Altea
Había elegido a Impreciso porque sus ganas de vivir me darían ganas de vivir y a Dam porque necesitaba de su bondad para imprimir un asomo de humanidad a mi carácter. Ninguno de los dos, sin embargo, me sería muy útil en el fárrago del día a día. Aquella mujer, en cambio, sabía manejarse por sí misma y tenía tanta resolución como yo para luchar por su propia supervivencia. Quizá no fuera una buena compañera de cama, pero no creo que pudiera encontrar en las inmediaciones un mejor miembro para el grupo.
Altea continuó andando resueltamente, pero ya no presumía de ello. Llegó al almacén sin más aprietos y apartó el toldo que cubría la entrada. Desde la puerta, llamó al guarda que dormía en el interior. El acero de su cuchillo debió de brillar un instante, aunque yo no lo vi, pues se lo tapaba su cuerpo. Ni oí la precaria conversación que tuvieron. Ella entró en la tienda y a los pocos segundos aprecié que el alma del vigilante se había apagado: estaba muerto. Breve también fue el tiempo que tardó en llegar hasta el centinela que le había dado el alto y el que empleó en abrirle la garganta con su cuchillo.

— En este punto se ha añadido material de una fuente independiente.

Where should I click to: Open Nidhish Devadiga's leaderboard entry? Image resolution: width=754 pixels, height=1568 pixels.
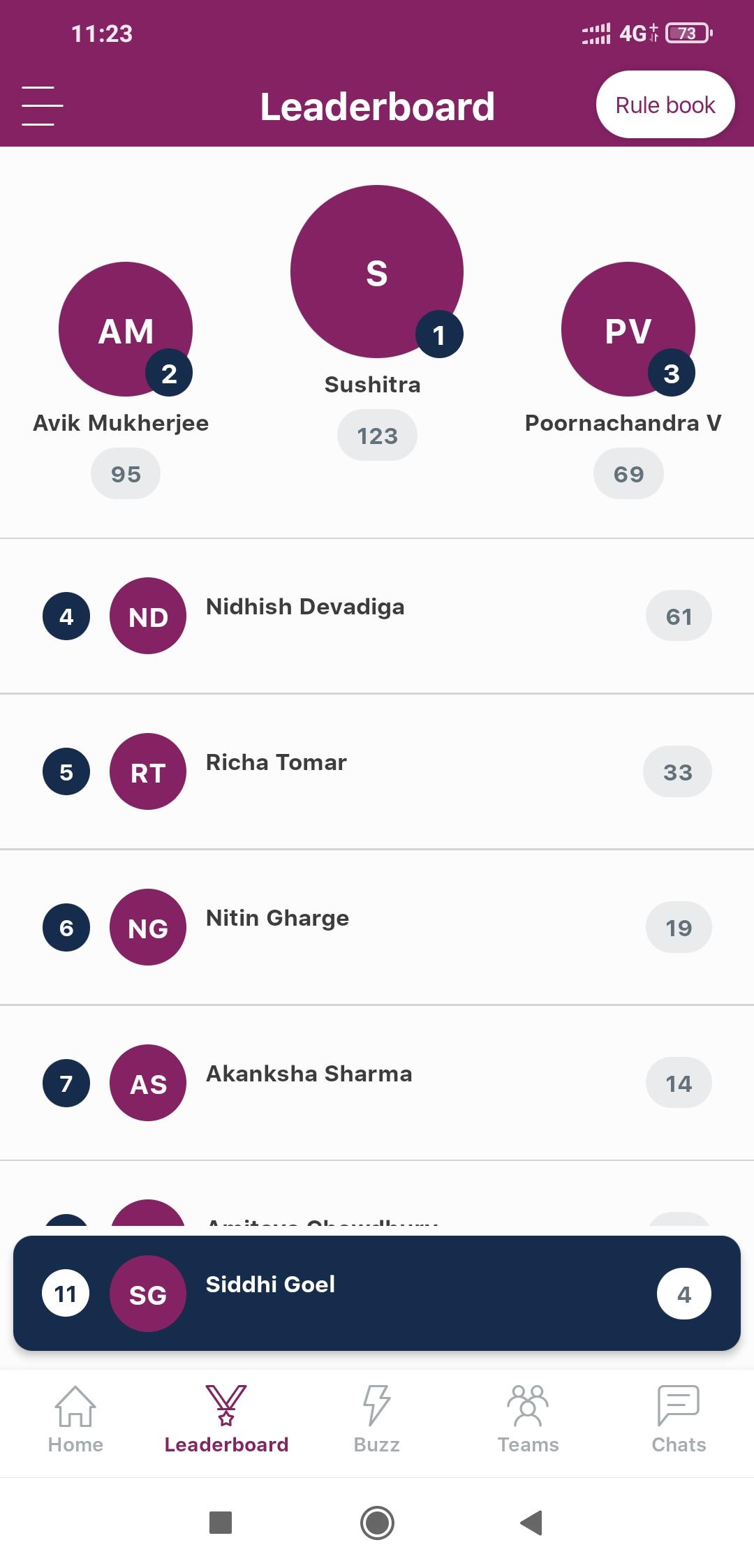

Mientras caminaba (iba la primera y podíamos verla) fue quitándose la ropa y arrojándola al suelo: la camisa, que era verde claro y le venía grande; la pistola, que llevaba sujeta al cinturón con una funda de gafas amañada; los pantalones, que le estaban justos y le sentaban muy bien (el culo era lo mejor que tenía); el sujetador, que era blanco y se cerraba con dos corchetes, y las bragas, que ella misma se encargaba de lavar todas las noches poco antes de acostarse.